Filtering Database Results to Top n Records for Ea

2019-08-07 06:56发布

问题:

Let's say I have two tables in my database.

TABLE:Categories
ID|CategoryName
01|CategoryA
02|CategoryB
03|CategoryC

and a table that references the Categories and also has a column storing some random number.

TABLE:CategoriesAndNumbers
CategoryType|Number
   CategoryA|24
   CategoryA|22
   CategoryC|105
   .....(20,000 records)
   CategoryB|3

Now, how do I filter out this data? So, I want to know what the 3 smallest numbers are out of each category and delete the rest. The end result would be like this:

TABLE:CategoriesAndNumbers
CategoryType|Number
   CategoryA|2
   CategoryA|5
   CategoryA|18
   CategoryB|3
   CategoryB|500
   CategoryB|1601
   CategoryC|1
   CategoryC|4
   CategoryC|62

Right now, I can get the smallest numbers between all the categories, but I would like each category to be compared individually.

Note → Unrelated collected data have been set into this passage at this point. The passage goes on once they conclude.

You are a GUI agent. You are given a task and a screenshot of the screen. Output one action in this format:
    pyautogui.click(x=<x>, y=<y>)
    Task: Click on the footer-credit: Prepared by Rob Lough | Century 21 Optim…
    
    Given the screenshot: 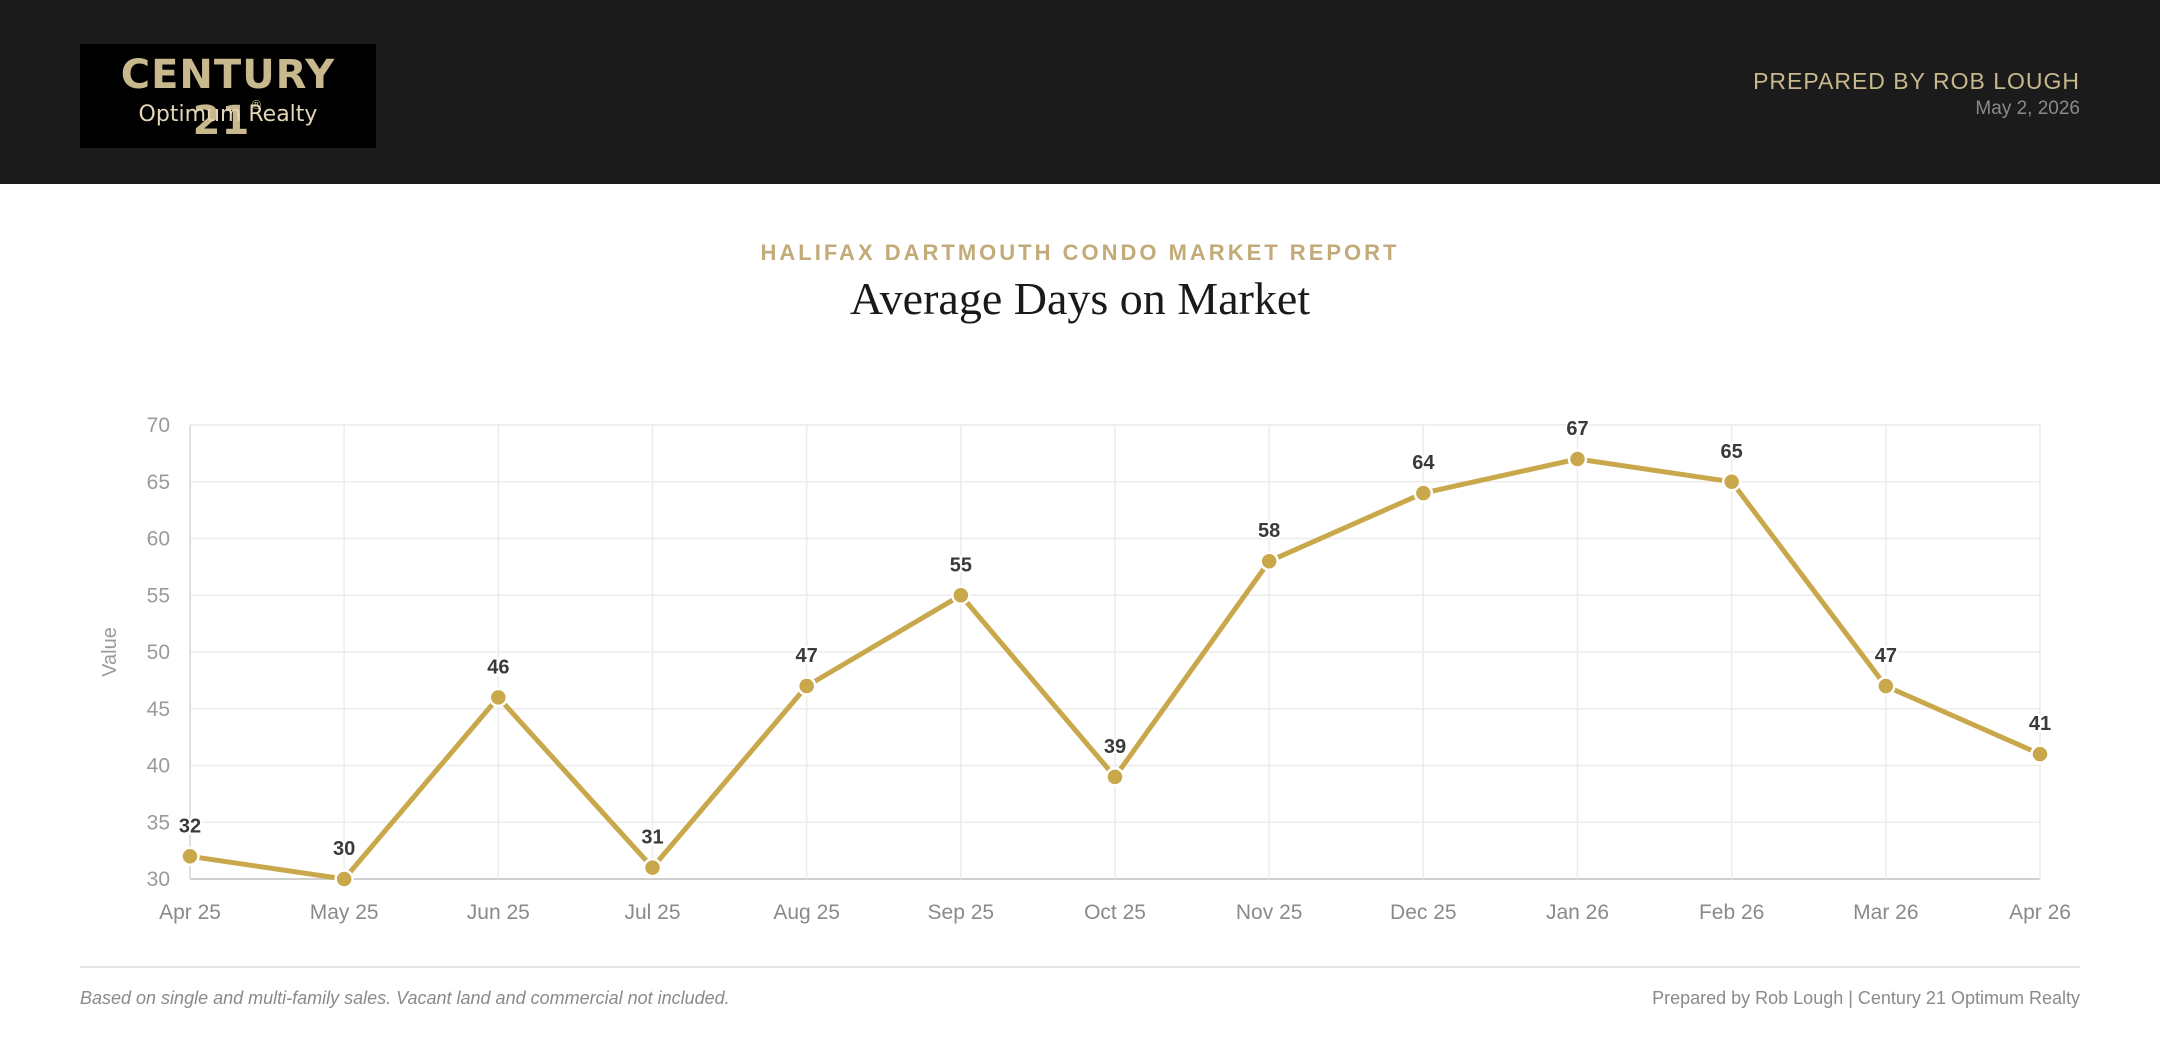 What is the action you would take?
    pyautogui.click(x=1866, y=998)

EDIT: I'm using Access and here's my code so far

SELECT TOP 10 cdt1.sourceCounty, cdt1.destCounty, cdt1.distMiles
FROM countyDistanceTable as cdt1, countyTable
WHERE cdt1.sourceCounty = countyTable.countyID
ORDER BY cdt1.sourceCounty, cdt1.distMiles, cdt1.destCounty

EDIT2: Thanks to Remou, here would be the working query that solved my problem. Thank you!

DELETE
FROM CategoriesAndNumbers a
WHERE a.Number NOT IN (
    SELECT Top 3 [Number] 
    FROM CategoriesAndNumbers b 
    WHERE b.CategoryType=a.CategoryType 
    ORDER BY [Number])

回答1:

You could use something like:

SELECT a.CategoryType, a.Number
FROM CategoriesAndNumbers a
WHERE a.Number IN (
    SELECT Top 3 [Number] 
    FROM CategoriesAndNumbers b 
    WHERE b.CategoryType=a.CategoryType 
    ORDER BY [Number])
ORDER BY a.CategoryType

The difficulty with this is that Jet/ACE Top selects duplicate values where they exist, so you will not necessarily get three values, but more, if there are ties. The problem can often be solved with a key field, if one exists :

WHERE a.Number IN (
    SELECT Top 3 [Number] 
    FROM CategoriesAndNumbers b 
    WHERE b.CategoryType=a.CategoryType 
    ORDER BY [Number], [KeyField])

However, I do not think it will help in this instance, because the outer table will include ties.



回答2:

Order it by number and take 3, find out what the biggest number is and then remove rows where Number is greater than the Number.

I imagine it would need to be two seperate queries as your business tier would hold the value for the biggest number out of the 3 results and dynamically build the query to delete the rest.